How to avoid that traced function does not match the corresponding output of the Python function?

(Nuuo ) #1

hey guys, I try to load my pytorch in c++. I use

traced_script_module = torch.jit.trace(net, (dammy_input1, dammy_input2))

to convert my model(my model has two inputs). After I run this, there raises a

TracerWarning: Output nr 1. of the traced function does not match the corresponding output of the Python function.
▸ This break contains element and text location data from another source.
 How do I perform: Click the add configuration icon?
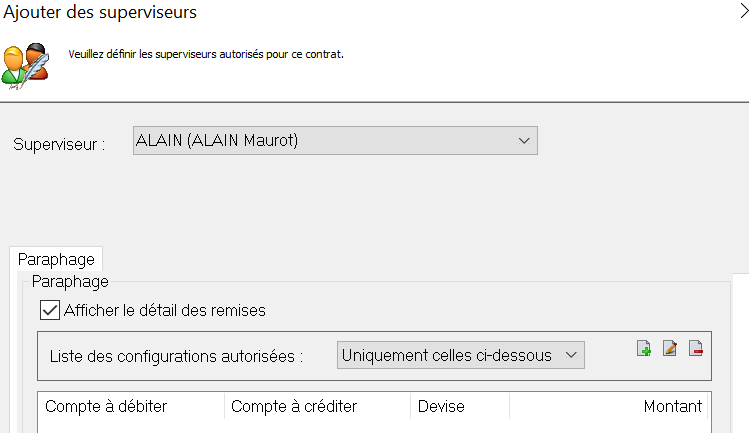[645, 349]
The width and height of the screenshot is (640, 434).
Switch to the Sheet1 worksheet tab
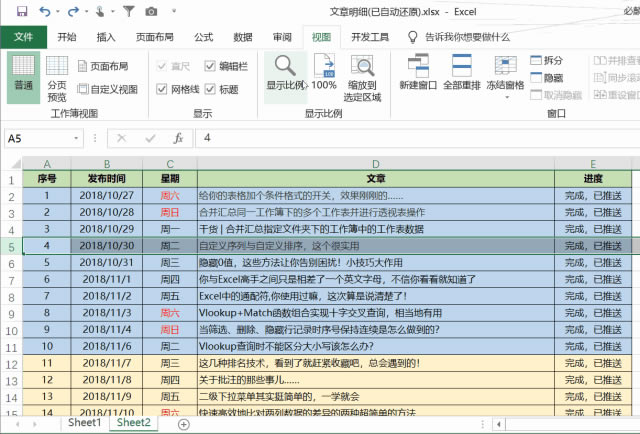(84, 423)
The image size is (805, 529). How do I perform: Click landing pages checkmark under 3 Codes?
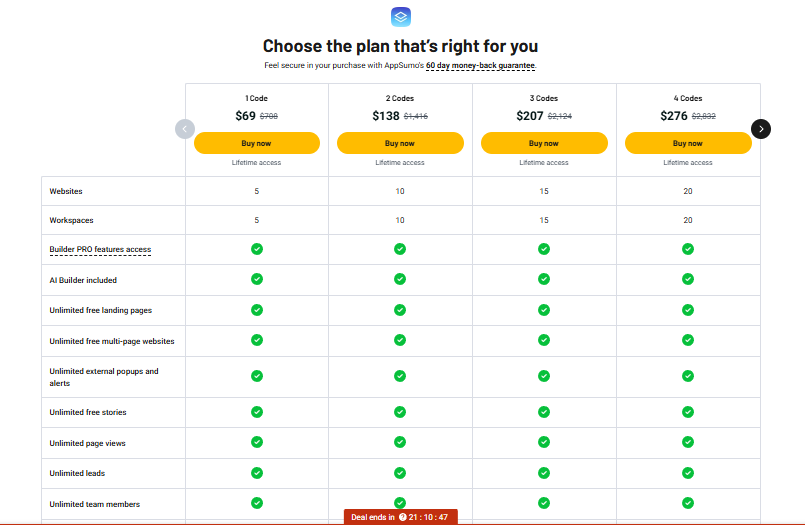[x=544, y=310]
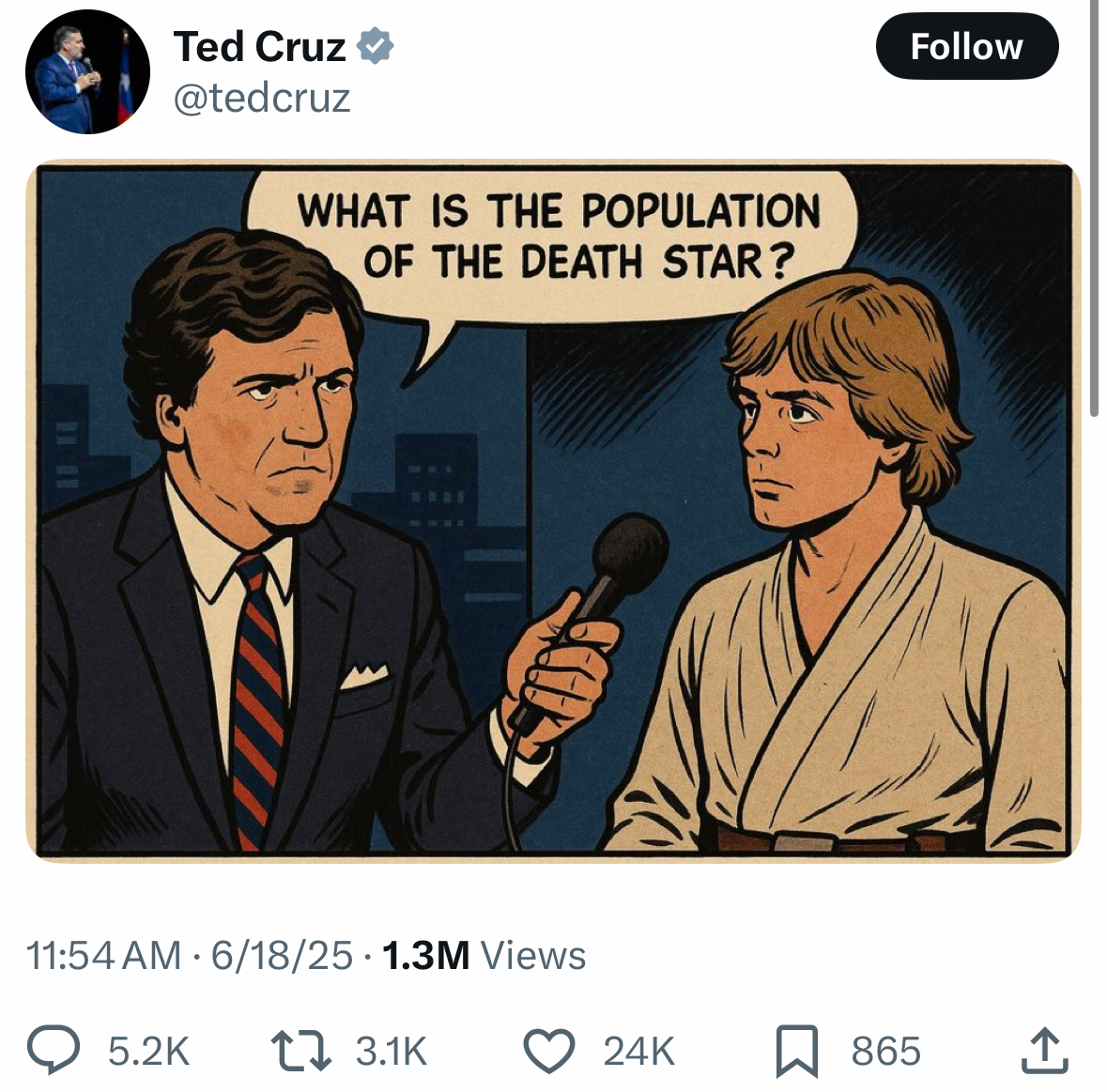Follow the account with the Follow button
The width and height of the screenshot is (1107, 1092).
(967, 47)
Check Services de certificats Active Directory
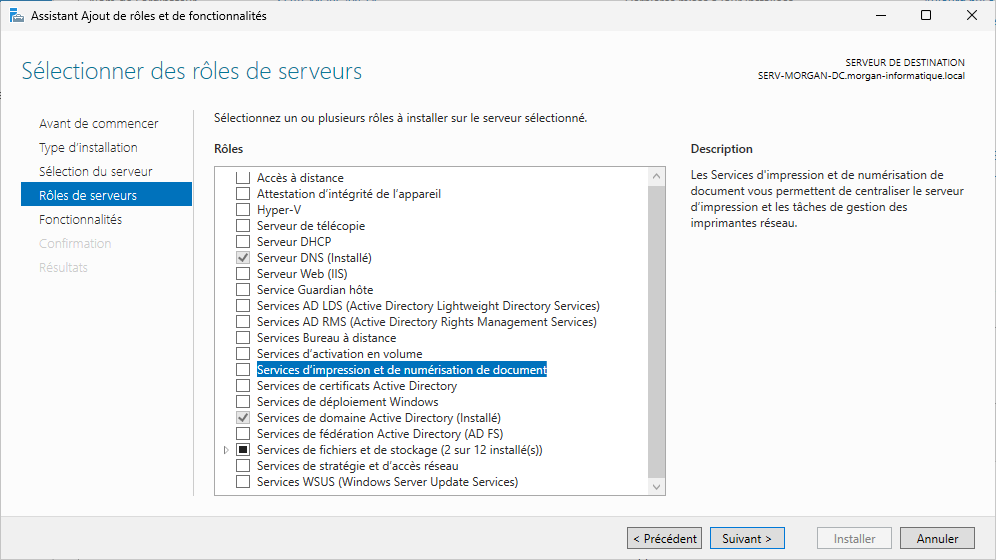The image size is (996, 560). [242, 386]
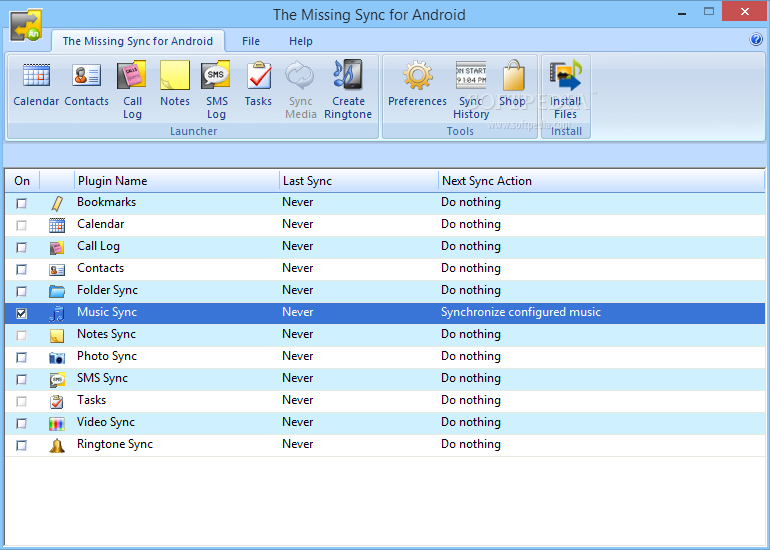Image resolution: width=770 pixels, height=550 pixels.
Task: Launch the Contacts tool in ribbon
Action: point(87,78)
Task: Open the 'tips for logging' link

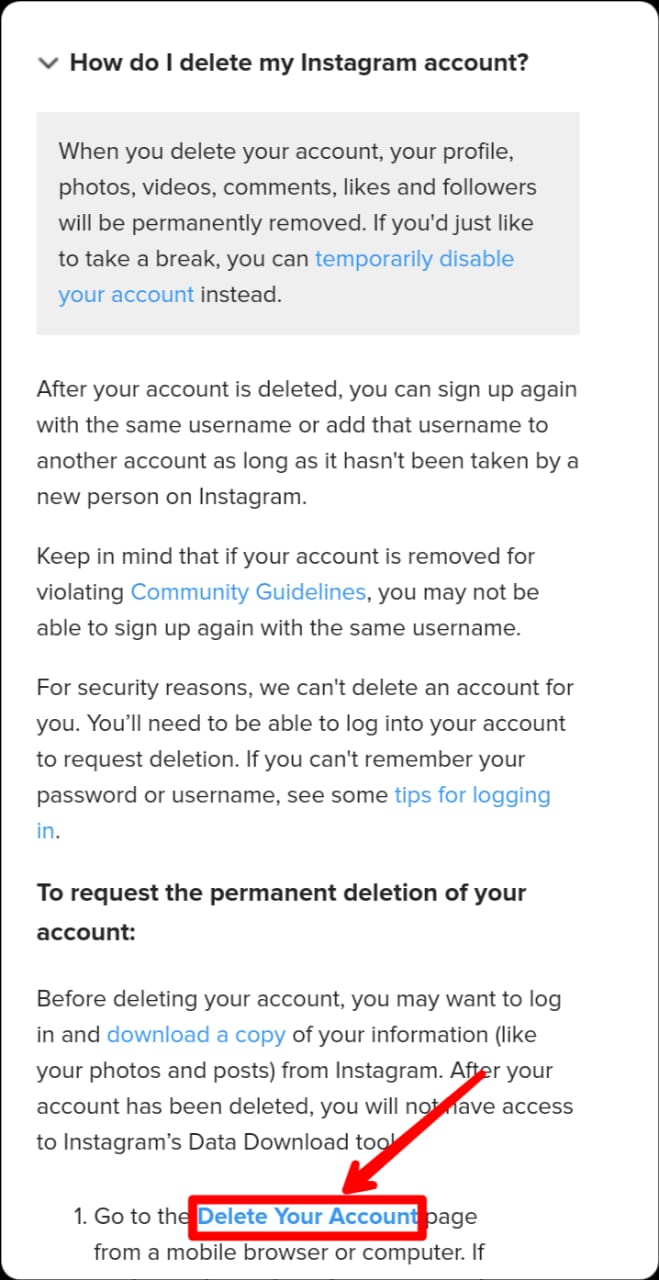Action: pos(472,795)
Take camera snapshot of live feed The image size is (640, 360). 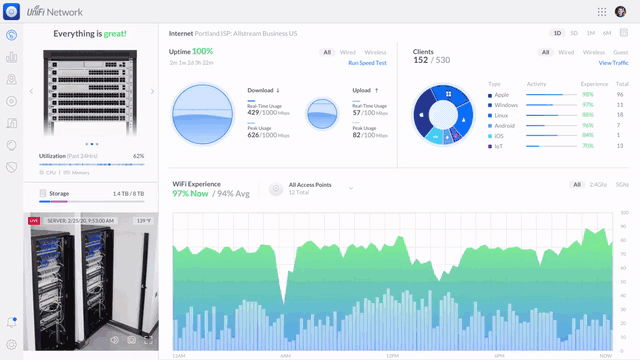point(131,340)
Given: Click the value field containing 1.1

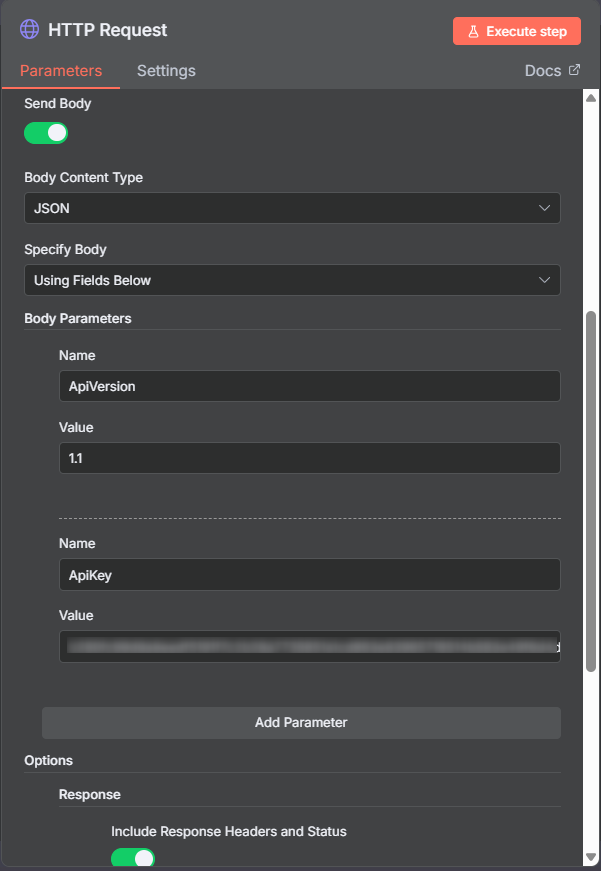Looking at the screenshot, I should (x=309, y=458).
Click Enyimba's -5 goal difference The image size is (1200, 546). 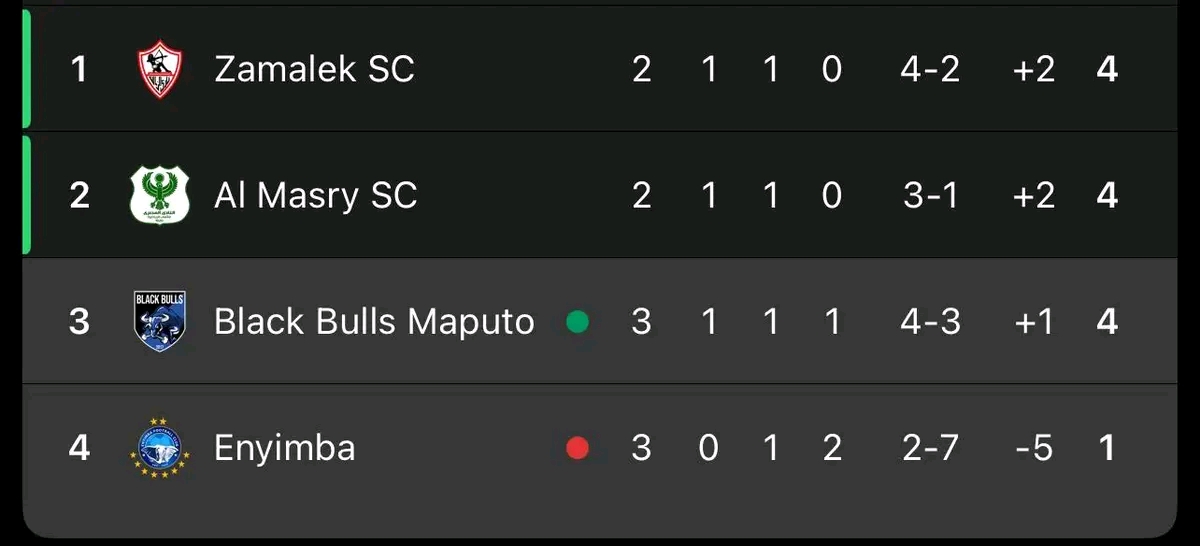pos(1034,447)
some values are not within the tolerance of 1e-5, actually, they are much different, like (-0.242 vs. 3.92).
I recheck my model, my model structure is like below:

conv1
conv2
correlation
some convs and upsamples
...
return

and I find that the dismatch of traced function and the python function is caused by module correlation, I check that the result of conv2 just before the correlation and find that they are the under the tolerance of 1e-5. So, the correlation module is the problem. the correlation module is like below

class Corr(nn.Module):
    def __init__(self, ...):
        # some parameters init here
        ...
    def corr_func(self, fL, fR):
        return (fL*fR).sum(dim=1);
    
    def forward(self, img1, img2):
        num, bchannels, bheight, bwidth = img1.shape[0], img1.shape[1], img1.shape[2], img1.shape[3]
        top = torch.zeros(num, 27, 192, 192).type_as(img1.data)
        x_shift = - self.neighborhood_grid_radius
        
        sumelems = self.kernel_size * self.kernel_size * bchannels
        for ch in range(0,  self.top_channels):
            s2o = int(( ch % self.neighborhood_grid_width_ + x_shift ) * self.stride2) + self.pad_shift
            if s2o > 0 :
                top[:,ch,:, :-s2o] = self.corr_func(img1[:, :, :, :-s2o] , img2[:, :, :, s2o:])
            elif s2o < 0:
                top[:, ch, :, -s2o:] = self.corr_func(img1[:, :, :, -s2o:], img2[:, :, :, :s2o])
            else:
                top[:, ch, :, :]  = self.corr_func(img1, img2)
                
        top = top / sumelems
        return top

the basic idea of corr is get a patch from img1 and another corresponding patch from img2, multiply them and get the sum. I think the correlation is quite similar to conv. Why the torch.jit.trace got a such difference result between python and traced functions. and How should I modify the correlation module code the avoid the dismatch?
Any suggestion will be appreciated! thanks a lot!